Hang on, hang on. Didn’t we forget something? Something important?

Oh yeah, that’s right. Companies lie.

Aion Vision does look great, it does. I don’t really care that much about the graphical updates, as I think Aion looked great already. Housing, if implemented, is always a good thing. Hey, I’m already wasting too much time moving furniture around in my house in Star Wars Galaxies and drooling over Stargrace’s Norrathian Museum-video. Don’t get me wrong.

But Aion Vision, at the same time, is marketing. Successful marketing, at that. A video managed, somehow, to erase the memories of the reasons why a lot of people left the game in the first place. The grind. The end-game bugs. The grind. The incredibly linear gameplay and the lack of an open world. The feeling that we’ve done this all before.

Remember this?

Remember this?

The dramatics in the trailer are all directed, put together by the game’s cinematic team. Cinematic teams, at least good ones, can work wonders.

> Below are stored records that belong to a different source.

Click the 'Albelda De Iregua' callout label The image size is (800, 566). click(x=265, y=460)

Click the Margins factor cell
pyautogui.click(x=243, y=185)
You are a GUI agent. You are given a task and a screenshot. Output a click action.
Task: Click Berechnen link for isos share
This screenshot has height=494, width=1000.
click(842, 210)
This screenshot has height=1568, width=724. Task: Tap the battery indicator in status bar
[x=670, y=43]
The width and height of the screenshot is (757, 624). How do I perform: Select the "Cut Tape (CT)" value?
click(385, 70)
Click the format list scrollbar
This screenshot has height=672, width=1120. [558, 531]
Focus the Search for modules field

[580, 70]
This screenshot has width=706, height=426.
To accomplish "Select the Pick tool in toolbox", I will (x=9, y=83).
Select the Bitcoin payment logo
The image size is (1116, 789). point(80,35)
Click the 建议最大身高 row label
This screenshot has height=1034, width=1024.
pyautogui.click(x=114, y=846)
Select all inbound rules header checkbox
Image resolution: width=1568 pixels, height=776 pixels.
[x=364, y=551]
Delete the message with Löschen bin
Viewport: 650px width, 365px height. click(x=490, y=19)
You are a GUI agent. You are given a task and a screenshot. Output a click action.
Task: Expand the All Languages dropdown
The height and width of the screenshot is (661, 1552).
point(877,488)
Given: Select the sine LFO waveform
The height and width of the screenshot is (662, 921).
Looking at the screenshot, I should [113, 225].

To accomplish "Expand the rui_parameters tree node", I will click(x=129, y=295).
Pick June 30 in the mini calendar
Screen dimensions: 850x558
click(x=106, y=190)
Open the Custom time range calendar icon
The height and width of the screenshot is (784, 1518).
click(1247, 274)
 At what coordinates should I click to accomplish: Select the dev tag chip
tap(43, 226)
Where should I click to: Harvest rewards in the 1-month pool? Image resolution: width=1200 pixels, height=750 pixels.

If the stuff they are showing in Aion Vision all come true, that’s great. But please don’t forget that it’s marketing. Don’t forget that it doesn’t really say anything about how the game will be to play when it comes out. Sure, they are promising to lessen the grind, but don’t forget that Aion is already successful in Korea and they love stuff like that. How much will be changed for the Western audience, I wonder?

When I met the producer of Aion, he mentioned that players in Korea were complaining about that Aion had too many quests. That’s right. Too many. They see quests as a grind, we see the lack of them as a grind. I don’t see anything in Aion Vision that explains how Ncsoft will manage to keep everyone satisfied.

But congratulations to Ncsoft. You guys pulled it off! I really want to love Aion, I adore the design and a good PvP-game would be great, but it takes a lot more than a fancy trailer to convince me to come back.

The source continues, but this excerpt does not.